Verdict: An enjoyable 100 minutes, though not for everyone. 36 hours out of 48.

Wednesday, April 2, 2008

The Case for Real Fantasy

Recently, on one of those small trips I tend to write incredibly long e-mails about, I had the pleasure of having at my fingertips the funky new Air New Zealand entertainment system, the one that allows one to select the movie one wants to view and also allowing one to pause, rewind and fast-forward as required.

I had experienced this system once before and was most impressed by its flexibility. This time around, the system gave me the chance to see the film Enchanted (edited for a family audience of course), a film I had considered seeing as it had advertised itself as a Disney film that mocked Disney films, and looked entertaining to boot.

Well, the Disney company is nothing if not a master of spin. There may have been some mockery of the family movie conventions of huge song and dance numbers, “montage songs”, cutesy animal companions, and an outrageous villain, but more often than not the film revelled in these clichés, dragging out the songs to torturous length and showing the naïve characters from the realm of fantasy as people who could successfully integrate into modern society within a matter of hours rather than days. Perhaps the fact the animated, non-bestial characters were all white assisted with their assimilation…

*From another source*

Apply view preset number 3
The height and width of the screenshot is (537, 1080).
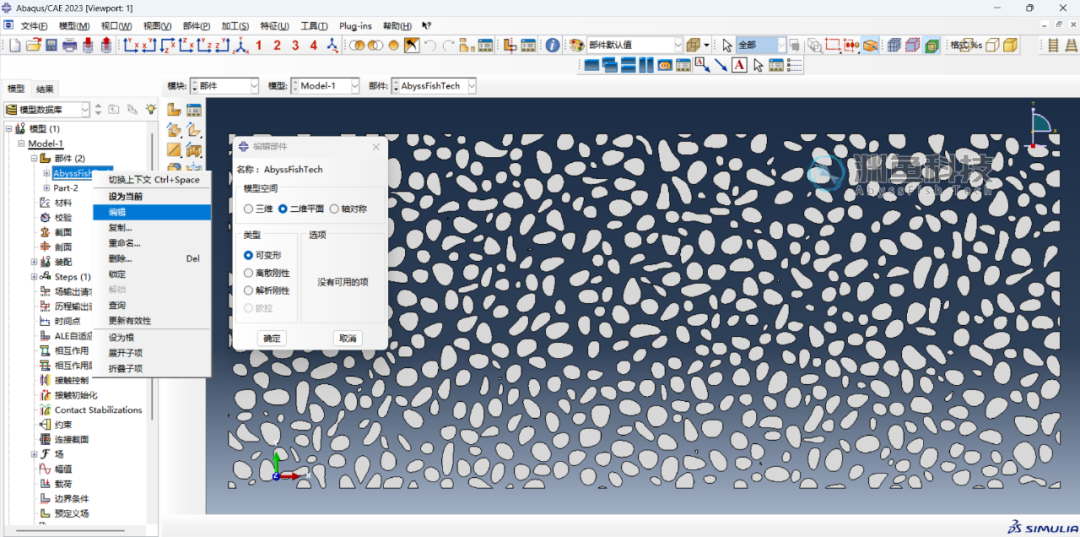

Perhaps I am being overly cynical, especially considering I knew I was letting myself in for a Disney film, and the films released under the Disney banner are never really known for their dry wit (Pixar and Robin Williams collaborations excluded of course). But the film was slow, dull, filled with annoying characters (even the great Susan Sarandon began to grate my cheese), and a painful ending only saved by an animated wedding sequence (the Prince’s bride magically losing height relative to the Prince in the transition from the real to fantasy worlds) that showed sparkles of what the rest of the film could – and probably should – have been.

Oh, and the reason why I started this entry with the “scene setting” of watching this in a plane? The fast forward command was put to great use during the film, so much so that I hope the controller worked properly for its next user.

Verdict: Enchanted left me very dis. One painful, moralistic song and dance routine featuring random strangers and anthropomorphic animals out of ten. Ugh.